*TASK SET*:
(A) Answer these questions about the passage on fashion and climate change:
(i) What is the name of the squall expected to freeze the entire country?
(ii) Which brand held a fashion show with a flooded catwalk?
(iii) In which month does the grandmother say they used to buy wool coats?
(B) In the records, copy out every line from the one containing "Open the search magnifier icon in address bar" up to and including the one containing "point(43,16)".

--- START OF PASSAGE GIVEN ---

On a winter day sometime in the near future, a grandmother and her granddaughter go shopping under a blazing sun. They are wearing clothes made of state-of-the-art polymers that promise the same cooling effects as linen and other natural fibers that are already too expensive for the middle class. They have gone out in search of warm clothing for the new squall Federica, which is set to freeze the entire country in just a few days. The grandmother, looking at the selection of technical garments, comments to her granddaughter that, years ago, they used to buy nice wool coats in September. The teenager smiles and nods, but she thinks that her grandmother is already losing her memory and confusing dates. How can that be possible, if during that month you see nothing but sandals and tank tops?
This imagined scene is not so far away. In fact, if we look at the current fall window displays in the Northern Hemisphere, few stores are bringing out their mid-winter selection during these months. Fashion brands are more than convinced that climate change is a fact. It is already here; we must adapt and fast. Some of the best-known brands have set ambitious sustainability goals and are working hard to meet the deadlines. Others, like Balenciaga, are trying to touch our heartstrings through their creative production: its fashion show with a flooded catwalk for the autumn-winter 2020 season and its 2022 winter show that recreated a snowstorm, were intended to focus on the climate emergency, although there were criticisms that the shows presented the climate crisis from a romantic point of view. But behind all these gestures and calls for awareness, the truth is that brands are working hard to adapt to a new reality. We are seeing how a series of the industry’s deep-rooted practices are being dismantled in the backroom: the classic rhythm of collections has been confirmed as irrelevant, production cycles are disrupted, winters are impossibly short and buying teams are monitoring the ups and downs of the weather map.

--- END OF PASSAGE GIVEN ---
--- START OF EXERCISE DATA ---

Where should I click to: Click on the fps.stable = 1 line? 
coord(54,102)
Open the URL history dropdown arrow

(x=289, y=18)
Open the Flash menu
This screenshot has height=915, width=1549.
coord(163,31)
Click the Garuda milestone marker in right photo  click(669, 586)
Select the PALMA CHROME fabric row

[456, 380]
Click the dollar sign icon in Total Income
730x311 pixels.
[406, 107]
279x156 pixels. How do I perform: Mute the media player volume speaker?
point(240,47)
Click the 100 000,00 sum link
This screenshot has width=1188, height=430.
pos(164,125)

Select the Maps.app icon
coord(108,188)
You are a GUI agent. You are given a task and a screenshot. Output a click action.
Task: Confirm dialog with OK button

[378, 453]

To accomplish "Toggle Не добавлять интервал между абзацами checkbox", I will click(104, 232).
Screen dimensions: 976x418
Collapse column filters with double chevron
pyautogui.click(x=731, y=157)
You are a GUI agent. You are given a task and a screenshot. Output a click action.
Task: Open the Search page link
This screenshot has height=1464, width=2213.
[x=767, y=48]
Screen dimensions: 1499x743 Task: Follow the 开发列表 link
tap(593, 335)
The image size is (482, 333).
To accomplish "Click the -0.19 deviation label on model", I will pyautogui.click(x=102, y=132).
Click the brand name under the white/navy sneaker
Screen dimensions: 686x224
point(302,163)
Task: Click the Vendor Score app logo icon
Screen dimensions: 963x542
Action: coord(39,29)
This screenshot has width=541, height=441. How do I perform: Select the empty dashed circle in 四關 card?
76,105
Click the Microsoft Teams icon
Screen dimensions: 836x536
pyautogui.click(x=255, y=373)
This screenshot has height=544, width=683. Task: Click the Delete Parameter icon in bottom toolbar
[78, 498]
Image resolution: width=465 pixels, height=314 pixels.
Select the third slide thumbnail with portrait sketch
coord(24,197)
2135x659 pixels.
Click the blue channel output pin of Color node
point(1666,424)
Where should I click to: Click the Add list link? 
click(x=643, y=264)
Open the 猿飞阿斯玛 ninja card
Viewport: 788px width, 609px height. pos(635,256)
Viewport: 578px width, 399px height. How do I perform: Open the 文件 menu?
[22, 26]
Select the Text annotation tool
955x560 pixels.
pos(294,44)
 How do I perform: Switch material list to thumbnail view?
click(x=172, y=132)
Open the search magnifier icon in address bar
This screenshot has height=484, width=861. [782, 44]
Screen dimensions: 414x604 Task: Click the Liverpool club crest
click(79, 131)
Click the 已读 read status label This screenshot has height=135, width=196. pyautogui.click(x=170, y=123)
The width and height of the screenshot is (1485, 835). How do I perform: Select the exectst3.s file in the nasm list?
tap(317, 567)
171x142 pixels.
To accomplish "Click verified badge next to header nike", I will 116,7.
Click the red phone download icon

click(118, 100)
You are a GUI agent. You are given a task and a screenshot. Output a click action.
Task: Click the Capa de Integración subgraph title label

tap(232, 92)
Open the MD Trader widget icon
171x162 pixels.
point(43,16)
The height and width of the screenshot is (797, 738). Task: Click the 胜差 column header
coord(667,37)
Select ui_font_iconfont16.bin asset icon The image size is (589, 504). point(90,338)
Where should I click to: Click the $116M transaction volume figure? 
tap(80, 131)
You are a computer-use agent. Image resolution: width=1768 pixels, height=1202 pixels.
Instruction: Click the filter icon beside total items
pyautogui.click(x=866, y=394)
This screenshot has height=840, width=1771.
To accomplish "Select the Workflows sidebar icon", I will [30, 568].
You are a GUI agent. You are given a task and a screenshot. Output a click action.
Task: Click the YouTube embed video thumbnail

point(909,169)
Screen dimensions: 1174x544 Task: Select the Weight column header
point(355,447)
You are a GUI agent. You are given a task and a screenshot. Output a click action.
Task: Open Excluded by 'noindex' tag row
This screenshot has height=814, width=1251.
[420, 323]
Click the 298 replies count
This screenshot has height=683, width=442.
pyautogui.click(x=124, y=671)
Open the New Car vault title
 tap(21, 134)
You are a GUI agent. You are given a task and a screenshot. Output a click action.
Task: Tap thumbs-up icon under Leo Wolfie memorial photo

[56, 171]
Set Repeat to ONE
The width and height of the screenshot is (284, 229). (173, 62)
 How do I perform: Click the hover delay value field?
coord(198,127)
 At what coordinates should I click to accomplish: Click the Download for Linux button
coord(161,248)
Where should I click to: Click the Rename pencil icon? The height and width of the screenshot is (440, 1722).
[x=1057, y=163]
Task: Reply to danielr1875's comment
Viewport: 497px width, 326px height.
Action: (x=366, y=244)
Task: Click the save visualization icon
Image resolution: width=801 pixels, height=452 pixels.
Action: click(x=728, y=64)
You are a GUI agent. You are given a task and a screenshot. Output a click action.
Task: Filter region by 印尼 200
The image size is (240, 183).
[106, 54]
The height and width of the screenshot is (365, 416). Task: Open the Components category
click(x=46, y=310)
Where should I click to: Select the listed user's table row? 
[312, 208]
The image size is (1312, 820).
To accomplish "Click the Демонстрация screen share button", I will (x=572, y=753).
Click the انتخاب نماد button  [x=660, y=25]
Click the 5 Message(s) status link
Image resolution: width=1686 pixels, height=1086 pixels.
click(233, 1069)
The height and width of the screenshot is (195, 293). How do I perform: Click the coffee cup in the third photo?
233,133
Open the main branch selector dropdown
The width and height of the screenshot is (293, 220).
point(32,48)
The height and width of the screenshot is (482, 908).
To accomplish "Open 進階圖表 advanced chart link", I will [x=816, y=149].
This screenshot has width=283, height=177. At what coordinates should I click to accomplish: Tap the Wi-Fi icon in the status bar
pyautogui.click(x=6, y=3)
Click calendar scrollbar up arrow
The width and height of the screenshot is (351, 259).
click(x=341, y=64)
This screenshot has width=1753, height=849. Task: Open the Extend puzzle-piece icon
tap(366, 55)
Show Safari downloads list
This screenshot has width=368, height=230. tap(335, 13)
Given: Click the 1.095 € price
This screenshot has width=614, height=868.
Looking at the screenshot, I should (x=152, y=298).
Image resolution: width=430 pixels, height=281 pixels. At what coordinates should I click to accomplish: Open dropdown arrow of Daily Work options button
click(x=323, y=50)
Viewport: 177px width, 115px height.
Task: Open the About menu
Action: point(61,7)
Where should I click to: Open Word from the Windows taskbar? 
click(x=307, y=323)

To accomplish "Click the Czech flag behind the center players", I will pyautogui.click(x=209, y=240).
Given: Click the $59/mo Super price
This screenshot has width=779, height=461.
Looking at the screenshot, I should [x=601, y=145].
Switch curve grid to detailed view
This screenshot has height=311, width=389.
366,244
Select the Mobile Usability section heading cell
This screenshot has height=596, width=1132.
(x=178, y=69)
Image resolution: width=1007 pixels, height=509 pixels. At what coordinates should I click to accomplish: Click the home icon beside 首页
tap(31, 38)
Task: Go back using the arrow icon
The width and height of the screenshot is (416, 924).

--- END OF EXERCISE DATA ---

*ANSWERS GIVEN*:
(A)
(i) Federica
(ii) Balenciaga
(iii) September

(B)
Open the search magnifier icon in address bar
This screenshot has height=484, width=861. [782, 44]
Screen dimensions: 414x604 Task: Click the Liverpool club crest
click(79, 131)
Click the 已读 read status label This screenshot has height=135, width=196. pyautogui.click(x=170, y=123)
The width and height of the screenshot is (1485, 835). How do I perform: Select the exectst3.s file in the nasm list?
tap(317, 567)
171x142 pixels.
To accomplish "Click verified badge next to header nike", I will 116,7.
Click the red phone download icon

click(118, 100)
You are a GUI agent. You are given a task and a screenshot. Output a click action.
Task: Click the Capa de Integración subgraph title label

tap(232, 92)
Open the MD Trader widget icon
171x162 pixels.
point(43,16)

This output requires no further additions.